How Do I Know If I’ve Been Exposed to Asbestos?

By | May 4, 2011

Simply hearing the word “asbestos” can bring about a number of different reactions in people. Some believe that asbestos isn’t a threat where they live or work, so they don’t worry about it. Some people worry about asbestos because they should – even if they’re not at risk. Some people might have the risks of asbestos exposure and not worry about it, and for some people, the word “asbestos” in and of itself can be alarming. So who’s right?Well, asbestos is a nasty thing, so if you’re worrying about asbestos exposure, you’re probably in the right. Being exposed to asbestos can lead to disease and cancer, and having the knowledge that you could have avoided the asbestos in the first place can be a truly tragic thing indeed. Knowing whether or not you’ve been exposed to asbestos can also have a dramatic impact on your financial life, as asbestos exposure that leads to cancer can certainly mean there are people at fault – and there are damages to be awarded.

But first, the important question to deal with is to know whether or not you’ve actually been exposed to asbestos. So before you even worry about a case, it’s important to understand whether asbestos has been a risk for you in the past. If asbestos exposure is a possibility, then your own medical problems might be a result of that exposure – and you certainly want to find ways to pay for your medical bills once you have this knowledge. Let’s take a closer look at asbestos and learn what exposure really means.

Defining Asbestos

First, it will help if we have a basic knowledge of what asbestos really is. According to the state of New Jersey:

“Asbestos is a group of naturally occurring fibrous minerals. It is mined and milled from rock and is thin and strong. Chrysotile (white asbestos), Amosite (brown asbestos), and Crocidolite (blue asbestos), are the most common types of asbestos used in manufacturing. Rarer forms are Tremolite, Anthophyllite, and Actinolite. When viewed under a microscope, Chrysotile fibers are pliable and cylindrical and are often arranged in bundles, whereas Amosite and Chrocidolite fibers appear to look like tiny needles.”

When you’re talking about something that looks like tiny needles under a microscope, you certainly don’t want to be near it – and you definitely don’t want that substance in your body causing damage over time that can really lead to serious medical problems. If you weren’t worried about asbestos exposure before, simply knowing the truth about it can be enough to make you think twice.

It also helps to understand that there are actually different types of asbestos, and while some are more dangerous than others, there aren’t really any types that you’ll want to be exposed to. For example, people working with Crocidolite or blue asbestos have generally shown higher instances of Mesothelioma and cancers. It’s a nasty thing and you’ll want to avoid it at all costs.

Understanding Where Asbestos Usually Is

One way to start to discern whether or not you’ve actually been exposed to asbestos is to understand where asbestos generally shows up. Using the same source (the government of New Jersey), we  understand that asbestos will typically show up in blown-in attic insulation, plaster, vinyl floor tiles, floor tile glue, window caulking, siding material, and other general construction items that are associated with the basic infrastructure of a home or building. Although today’s buildings are built according to a much safer standard, older homes and buildings can still contain asbestos, especially if they haven’t been brought up to code. Working in an older office setting, for example, should probably set off some alarms in your mind.
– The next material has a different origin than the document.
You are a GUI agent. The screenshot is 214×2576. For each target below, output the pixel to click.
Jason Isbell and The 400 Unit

Buildings that were generally built in the 30 year period after World War II have a particularly high risk of asbestos presence, which means that buildings and offices built from around 30-70 years ago might have asbestos in their construction. Newer buildings, built after we’re more aware of the dangers of asbestos, should generally not worry you as much.

If you’ve developed a medical condition that only seemed to arise after a particular exposure to one specific building, such as at a new job, then that might be a way of raising a few alarms as to the presence of asbestos in that building. You’ll want to try and understand when your medical problems first developed if you’re going to understand the possibility of asbestos exposure in your own life.

Asbestos Exposure and What It Means to You

Obviously, no one wants to be exposed to asbestos – it’s simply something that should have never been used in construction and something that needs to be wiped out. But if you’ve already been exposed, then there’s nothing you can do. However, there are actions you can take in order to pay for medical bills, or to get a building up to code. When it comes to the law, you’ll want to find out if the asbestos you were exposed to is someone or some company’s fault so that you can seek money damages. If you work in an old office building, you’ll want to bring up the possibility of asbestos exposure in order to get things up to code. Your health is more important than the other risks you might take in avoiding asbestos, so don’t be afraid to even seek a new job if you’re legitimately worried about the possibilities of asbestos exposure.